Let's do the preprocessing to the `goods` column again.

In [6]:
import re

In [7]:
def clean_text(text):
    text = text.lower()  
    text = re.sub(r'[^\w\s]', '', text) 
    return text

merchant_df['str_goods'] = merchant_df['goods'].apply(clean_text)
merchant_df['tokens'] = merchant_df['str_goods'].apply(lambda x: x.split())
stop_words = set(['is', 'a', 'the', 'for', 'and', 'to', 'of', 'this', 'except']) 
merchant_df['clean_goods'] = merchant_df['tokens'].apply(lambda x: [word for word in x if word not in stop_words])


merchant_df['clean_goods_str'] = merchant_df['clean_goods'].apply(lambda x: ' '.join(x))

In [8]:
merchant_df.clean_goods.value_counts()

clean_goods
[digital, goods, books, movies, music]                                              195
[artist, supply, craft, shops]                                                      193
[computer, programming, data, processing, integrated, systems, design, services]    191
[shoe, shops]                                                                       185
[furniture, home, furnishings, equipment, shops, manufacturers, appliances]         182
[gift, card, novelty, souvenir, shops]                                              182
[computers, computer, peripheral, equipment, software]                              181
[florists, supplies, nursery, stock, flowers]                                       180
[tent, awning, shops]                                                               178
[cable, satellite, other, pay, television, radio, services]                         175
[watch, clock, jewelry, repair, shops]                                              170
[bicycle, shops, sal

- This is how we manully categorize all merchant's goods into 5 segments: hobby, technology, beauty, furniture, others.

In [9]:
segments = ["hobby", "hobby", "technology", "beauty", "furniture", "others", "technology", "hobby", "furniture", "technology", "beauty", "others", "hobby", "hobby", "beauty", "others", "furniture", "others", "others", "hobby", "furniture", "furniture", "technology", "hobby", "beauty"]


In [10]:
res = {list(merchant_df.clean_goods_str.value_counts().index)[i]: segments[i] for i in range(len(segments))}

In [11]:
res

{'digital goods books movies music': 'hobby',
 'artist supply craft shops': 'hobby',
 'computer programming data processing integrated systems design services': 'technology',
 'shoe shops': 'beauty',
 'furniture home furnishings equipment shops manufacturers appliances': 'furniture',
 'gift card novelty souvenir shops': 'others',
 'computers computer peripheral equipment software': 'technology',
 'florists supplies nursery stock flowers': 'hobby',
 'tent awning shops': 'furniture',
 'cable satellite other pay television radio services': 'technology',
 'watch clock jewelry repair shops': 'beauty',
 'bicycle shops sales service': 'others',
 'music shops musical instruments pianos sheet music': 'hobby',
 'books periodicals newspapers': 'hobby',
 'health beauty spas': 'beauty',
 'stationery office supplies printing writing paper': 'others',
 'lawn garden supply outlets including nurseries': 'furniture',
 'motor vehicle supplies new parts': 'others',
 'opticians optical goods eyeglasses': '

In [14]:
merchant_df['segment']  = merchant_df['clean_goods_str'].map(lambda x: res[x])

In [16]:
merchant_df.segment.value_counts()

segment
hobby         1153
others         815
furniture      776
technology     672
beauty         610
Name: count, dtype: int64

In [25]:
merchant_df[['merchant_abn', 'segment']].to_parquet("../data/curated/merchant_segment.parquet")

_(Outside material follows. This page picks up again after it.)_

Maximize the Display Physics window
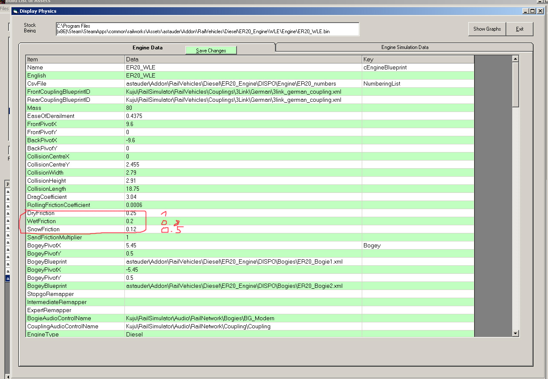This screenshot has height=379, width=548. 532,11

## Ranking with respect to each segment

In [26]:
initial_ranking = spark.read.parquet("../data/curated/merchant_ranking")
merchant_segment = spark.read.parquet("../data/curated/merchant_segment.parquet")

In [30]:
# Join each merchant in initial ranking by segment
merchant_segment_ranking = initial_ranking.join(merchant_segment, how='left', on='merchant_abn')

### Furniture ranking

In [42]:
furniture_ranking = merchant_segment_ranking.filter(F.col('segment') == 'furniture')
furniture_ranking.orderBy(F.col('final_score').desc()).limit(10)

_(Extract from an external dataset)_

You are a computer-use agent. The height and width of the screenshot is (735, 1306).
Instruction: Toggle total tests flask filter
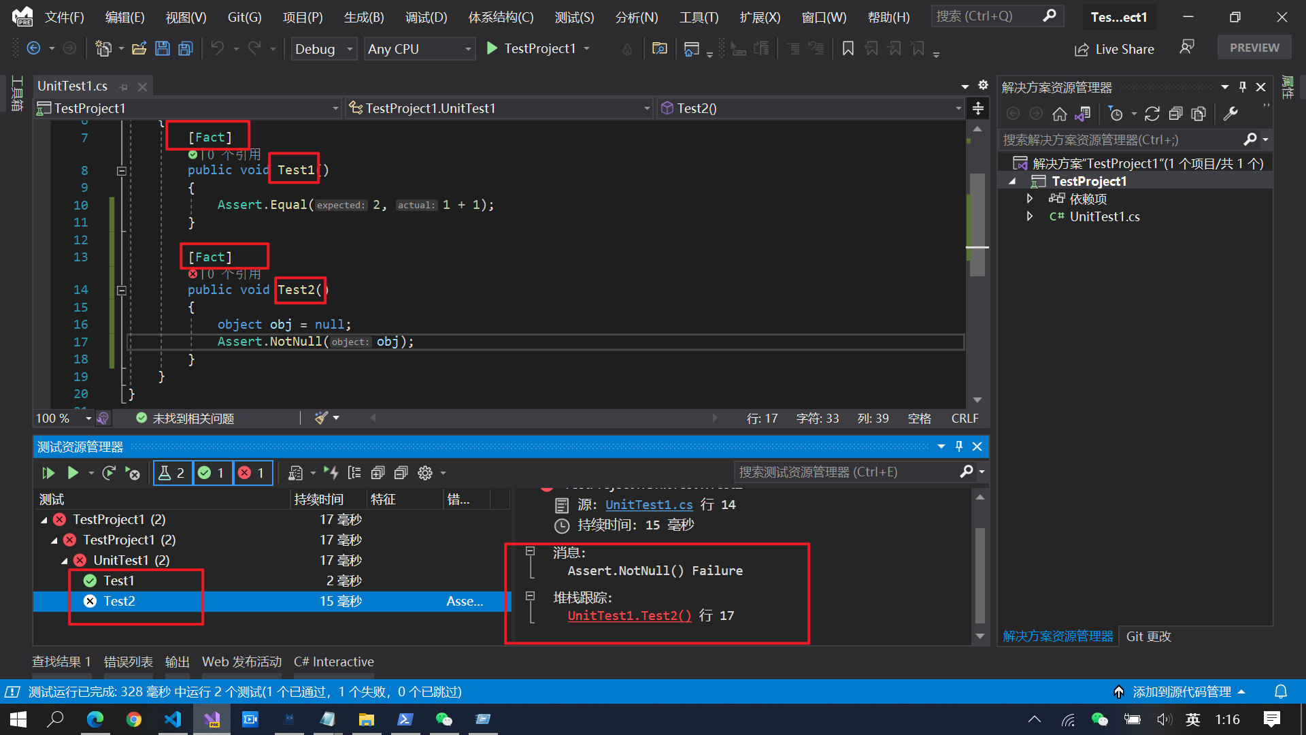172,473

merchant_abn,final_score,segment
13467303030,0.3281230182131976,furniture
64203420245,0.326409616515149,furniture
49891706470,0.3263890377098256,furniture
89726005175,0.3261686352587278,furniture
91923722701,0.2937247609301727,furniture
38090089066,0.2916727664199687,furniture
96152467973,0.2827674246801805,furniture
19933438190,0.2819137313056254,furniture
98269572896,0.2806839775247866,furniture
57900494384,0.2805736754622056,furniture


## Hobby ranking

In [43]:
hobby_ranking = merchant_segment_ranking.filter(F.col('segment') == 'hobby')
hobby_ranking.orderBy(F.col('final_score').desc()).limit(10)

merchant_abn,final_score,segment
24852446429,0.4110443467625267,hobby
43186523025,0.4106041323976168,hobby
64403598239,0.3420927049596617,hobby
95824231566,0.3293725083219758,hobby
63290521567,0.3230966721419867,hobby
72472909171,0.3066058849859542,hobby
49212265466,0.3032468438815935,hobby
21772962346,0.2984426515506033,hobby
76314317957,0.2966010302358934,hobby
47797405944,0.2843235374538184,hobby


### Technology ranking

In [44]:
tech_ranking = merchant_segment_ranking.filter(F.col('segment') == 'technology')
tech_ranking.orderBy(F.col('final_score').desc()).limit(10)

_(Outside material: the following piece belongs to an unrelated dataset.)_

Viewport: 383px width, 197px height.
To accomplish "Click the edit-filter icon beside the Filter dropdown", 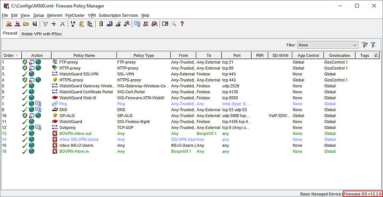I will 365,45.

merchant_abn,final_score,segment
68216911708,0.3247475833723059,technology
21439773999,0.3137262497809363,technology
62694031334,0.2693580010545016,technology
84703983173,0.2370334038443454,technology
94690988633,0.2273246461468774,technology
35909341340,0.2220438771039997,technology
67400260923,0.2206914879348324,technology
56946407125,0.2096748271795812,technology
17488304283,0.2075670234998554,technology
29521780474,0.2068175880456991,technology


### Beauty

In [45]:
beauty_ranking = merchant_segment_ranking.filter(F.col('segment') == 'beauty')
beauty_ranking.orderBy(F.col('final_score').desc()).limit(10)

merchant_abn,final_score,segment
86578477987,0.376599777618594,beauty
49322182190,0.3071275062334952,beauty
71528203369,0.2858212325465878,beauty
23338656015,0.2777591471090938,beauty
80779820715,0.2701832189517648,beauty
81761494572,0.2684067763293901,beauty
29616684420,0.2631044164983196,beauty
91720867026,0.2437628800645514,beauty
34920839316,0.2319530570909032,beauty
35733444320,0.230424293449239,beauty


### Others

In [46]:
other_ranking = merchant_segment_ranking.filter(F.col('segment') == 'others')
other_ranking.orderBy(F.col('final_score').desc()).limit(10)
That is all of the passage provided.